A decent on-ice product was not enough to keep fans from staying away in droves.Only Mayor Keith Holiday was circumspect about keeping the team. He said that only a careful examination of the bottom line and legitimate forecasts of what color the ink would be, both with and without the team, would be prudent.
"I just wish we had more time to study the numbers," he said.
But if time has run out, and the death knell has been rung for the Generals, it does not echo without irony. The end will come just as the team was hitting its stride. After setting league records for futility in its first four seasons, the last two have been inspiring.
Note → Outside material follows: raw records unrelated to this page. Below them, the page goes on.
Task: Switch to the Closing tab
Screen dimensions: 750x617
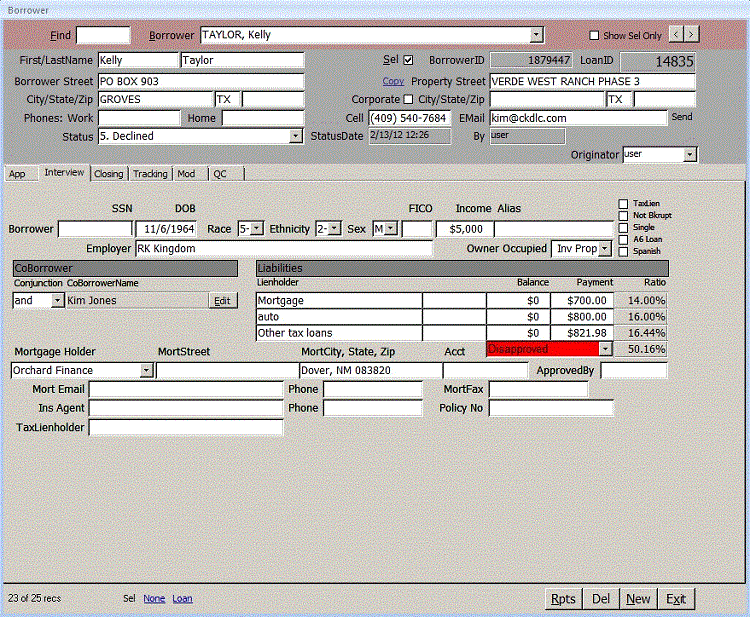Action: (108, 174)
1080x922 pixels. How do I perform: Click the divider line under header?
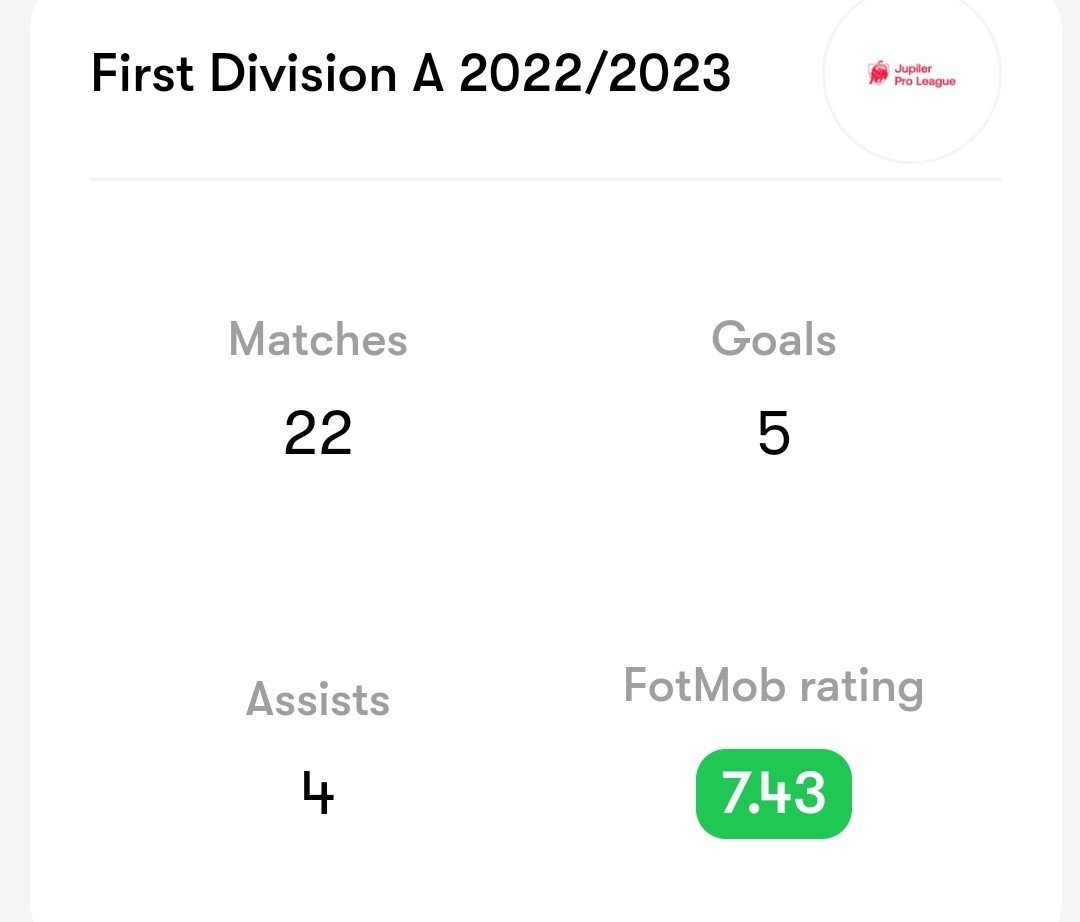click(546, 179)
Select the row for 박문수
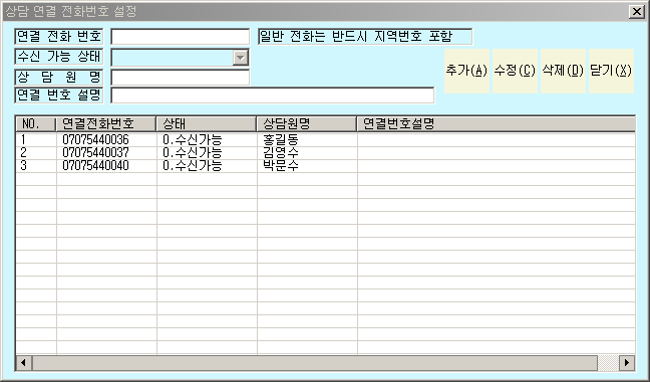The width and height of the screenshot is (650, 382). 325,166
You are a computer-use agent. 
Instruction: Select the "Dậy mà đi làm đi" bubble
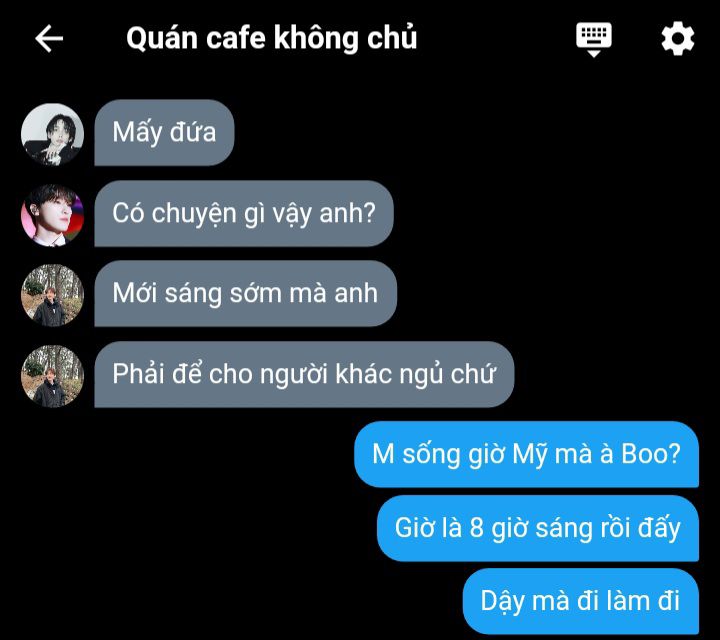coord(580,601)
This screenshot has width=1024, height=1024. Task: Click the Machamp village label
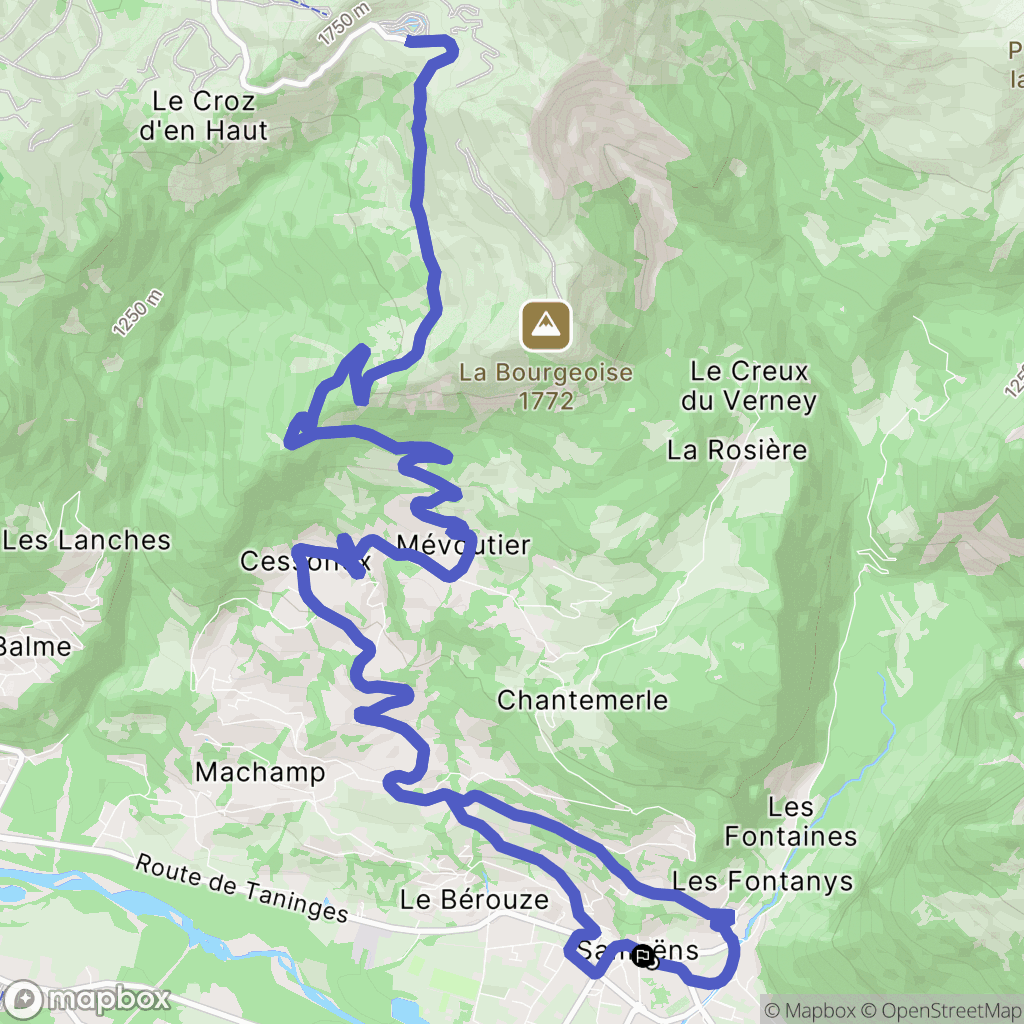[260, 773]
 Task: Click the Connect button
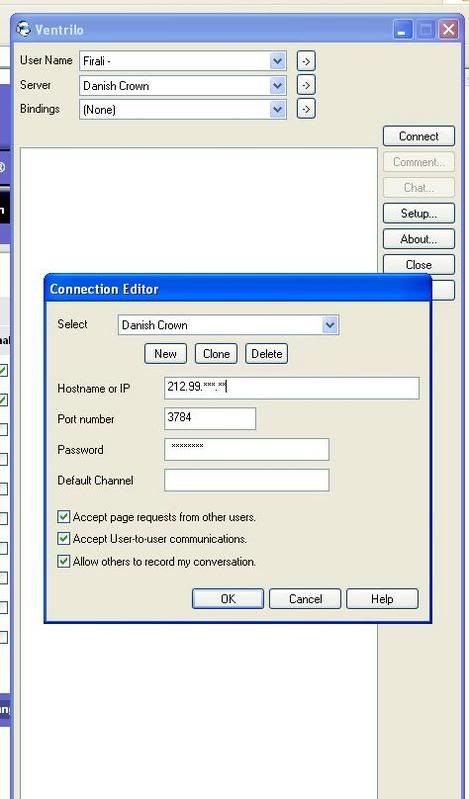[419, 136]
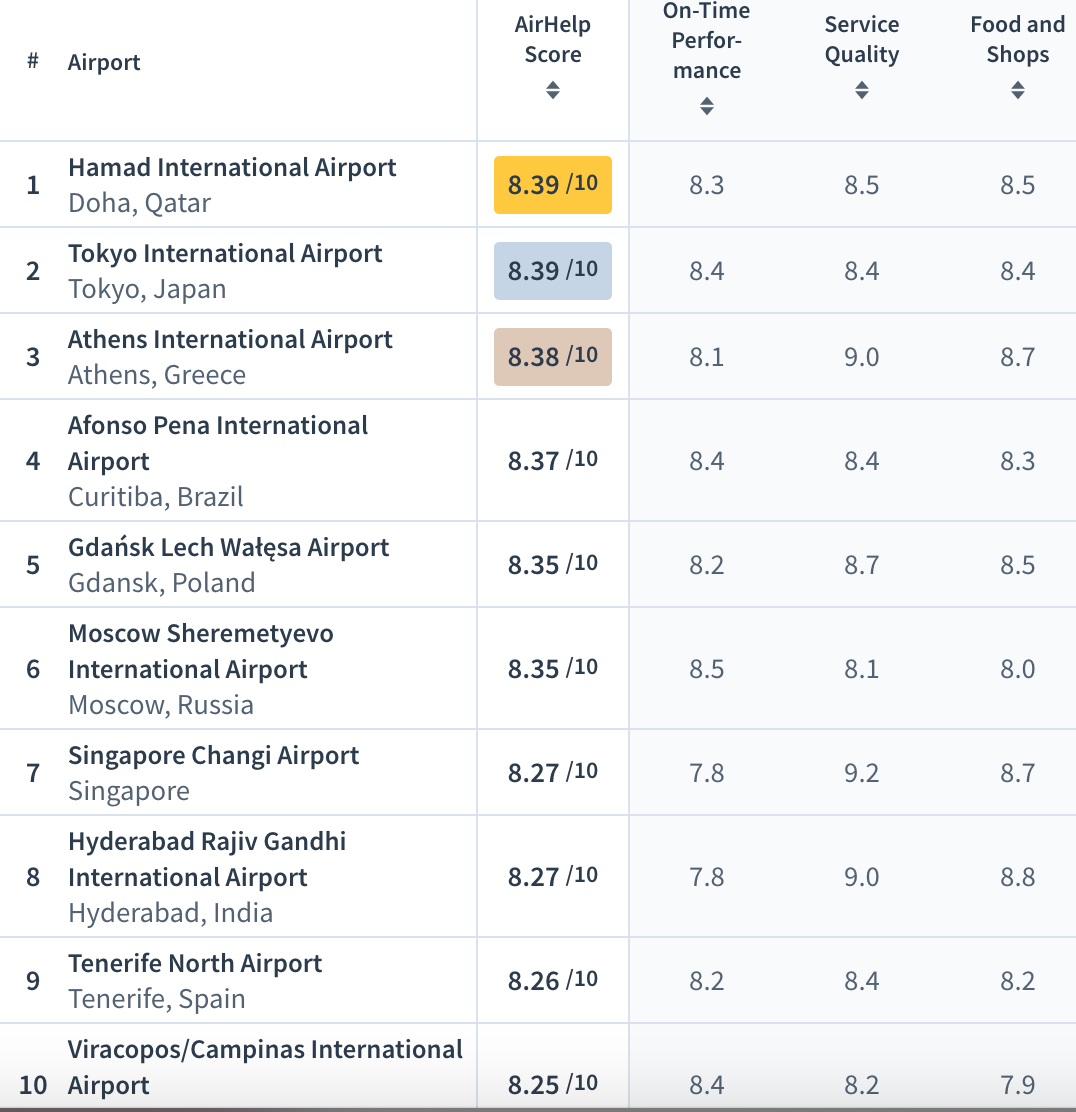Open Hamad International Airport entry
1076x1112 pixels.
coord(232,168)
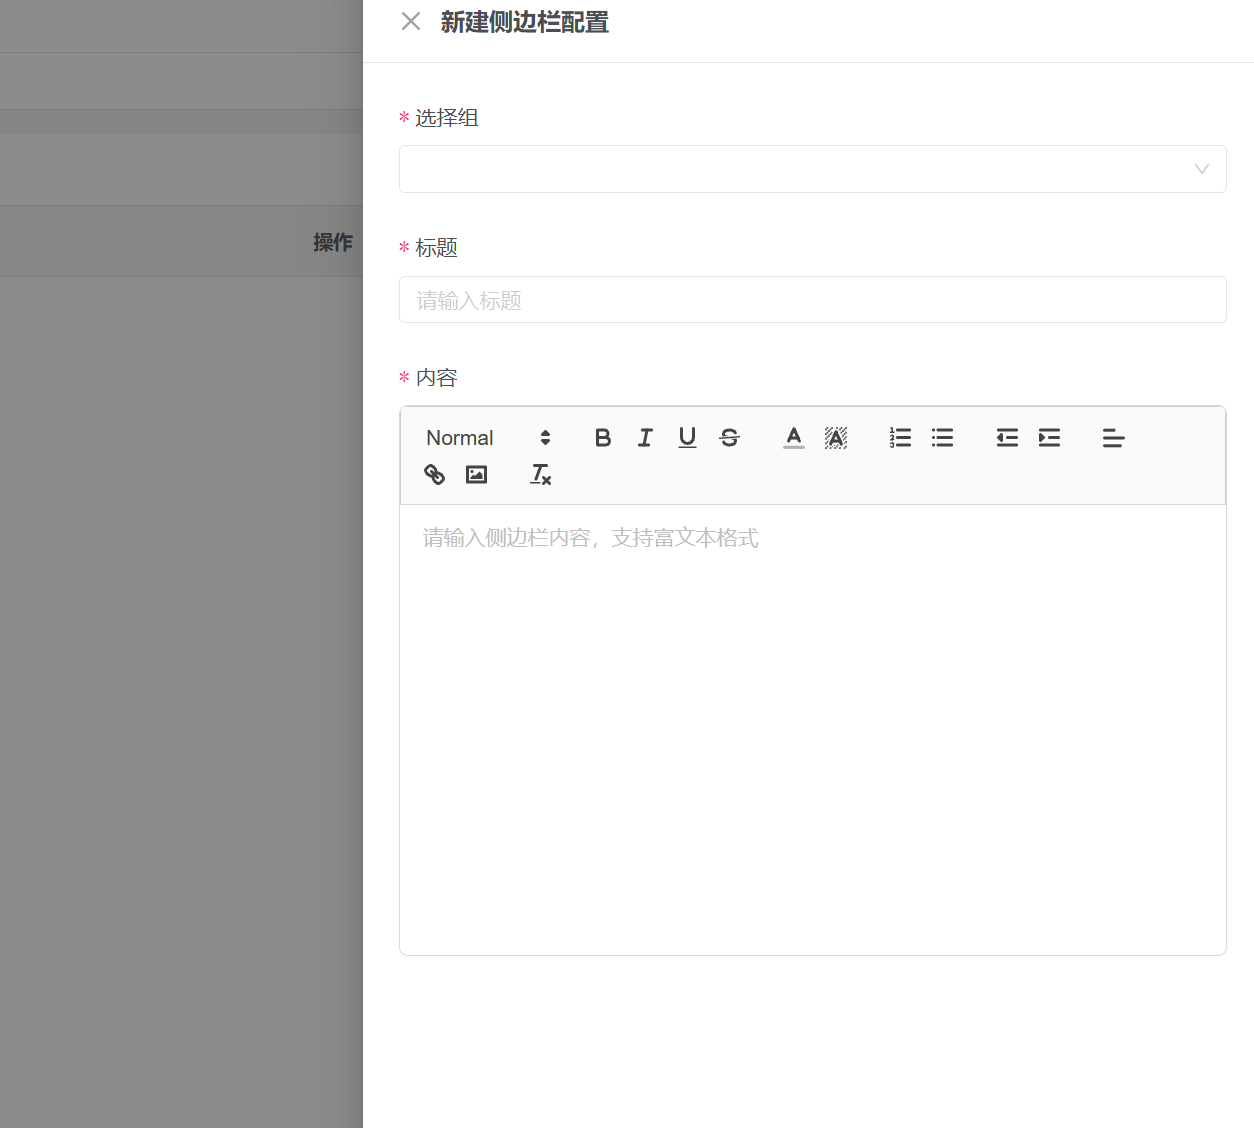1254x1128 pixels.
Task: Apply underline formatting
Action: coord(687,437)
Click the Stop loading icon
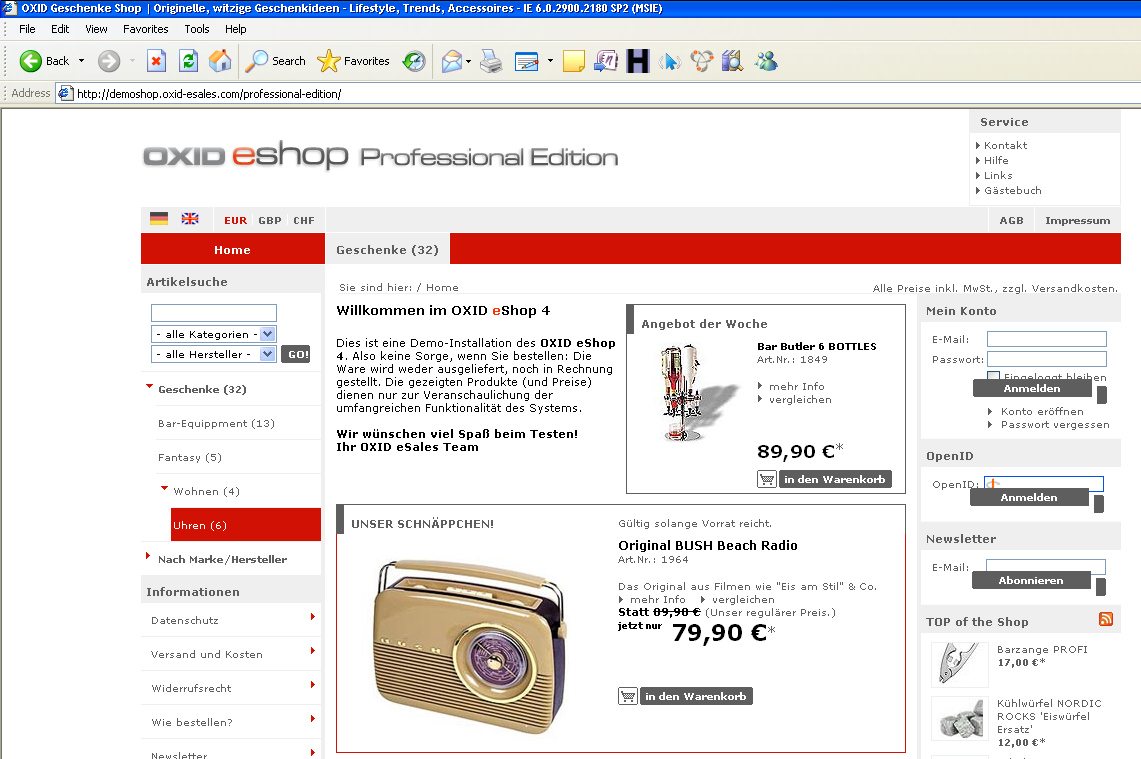This screenshot has height=759, width=1141. (156, 61)
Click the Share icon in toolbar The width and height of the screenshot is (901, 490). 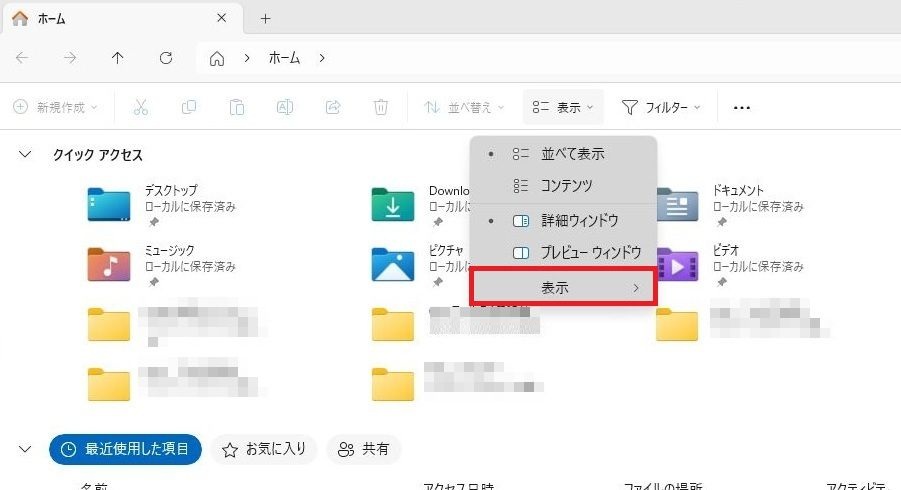[333, 107]
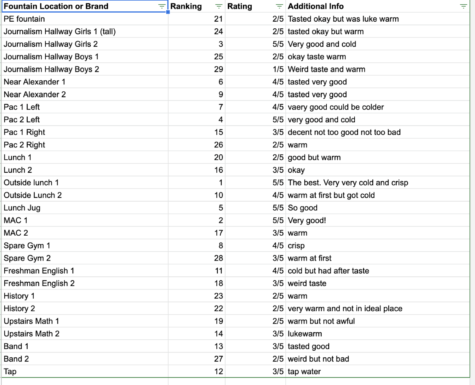Select the Spare Gym 2 cell
Screen dimensions: 475x385
(85, 258)
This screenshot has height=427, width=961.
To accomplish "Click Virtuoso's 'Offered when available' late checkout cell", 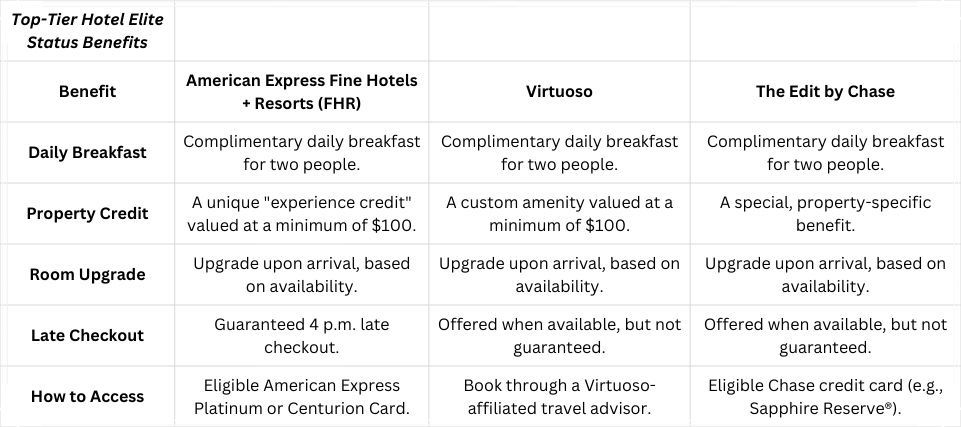I will 559,336.
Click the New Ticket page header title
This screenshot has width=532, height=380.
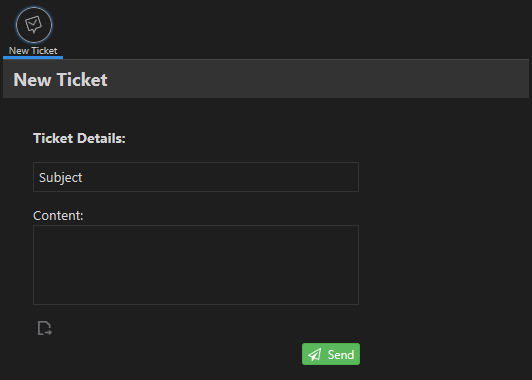coord(60,80)
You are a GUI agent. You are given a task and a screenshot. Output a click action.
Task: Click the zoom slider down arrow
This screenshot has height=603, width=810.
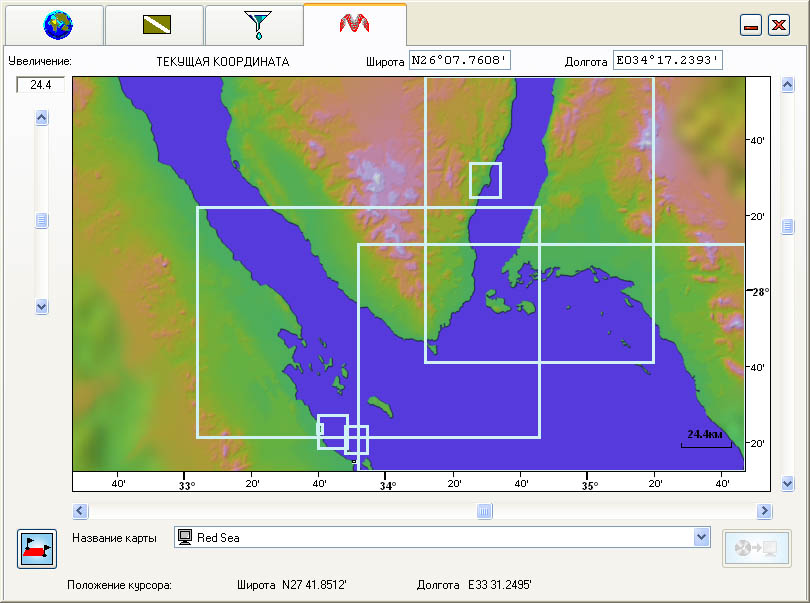[x=42, y=306]

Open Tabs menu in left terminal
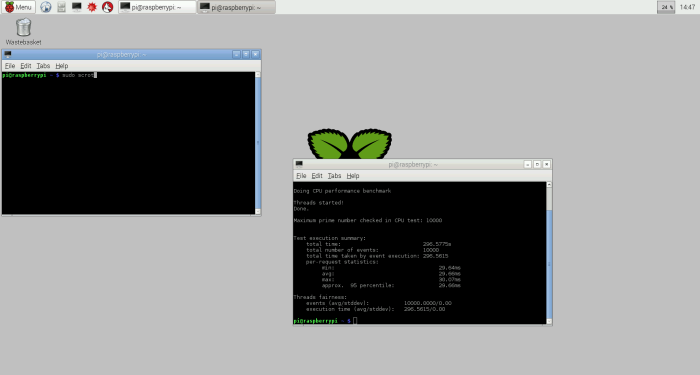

Two years ago, the Generals made it into the second round of the championship playoffs and this past season, it set a league record for a team with the best records to not make it to the postseason.
Another irony is that, according to team insiders, the attraction of private ownership is being dulled by a breach of contract lawsuit that was won by the team's former coach, Jeff Brubaker.
Brubaker, whose coaching style included a brutish form of play, offset by a teddy-bearish personality, was once considered the savior of local hockey. He took the ECHL Monarchs to the league championship but was unable to do the same with the Generals. Now, however, his successful legal finagling may have helped spell the end of Gate City hockey.
Those interested in weighing in on the Generals, or other aspects of the city budget, may do so at the public hearing Tuesday, June 15 at 6 p.m. at the city council meeting.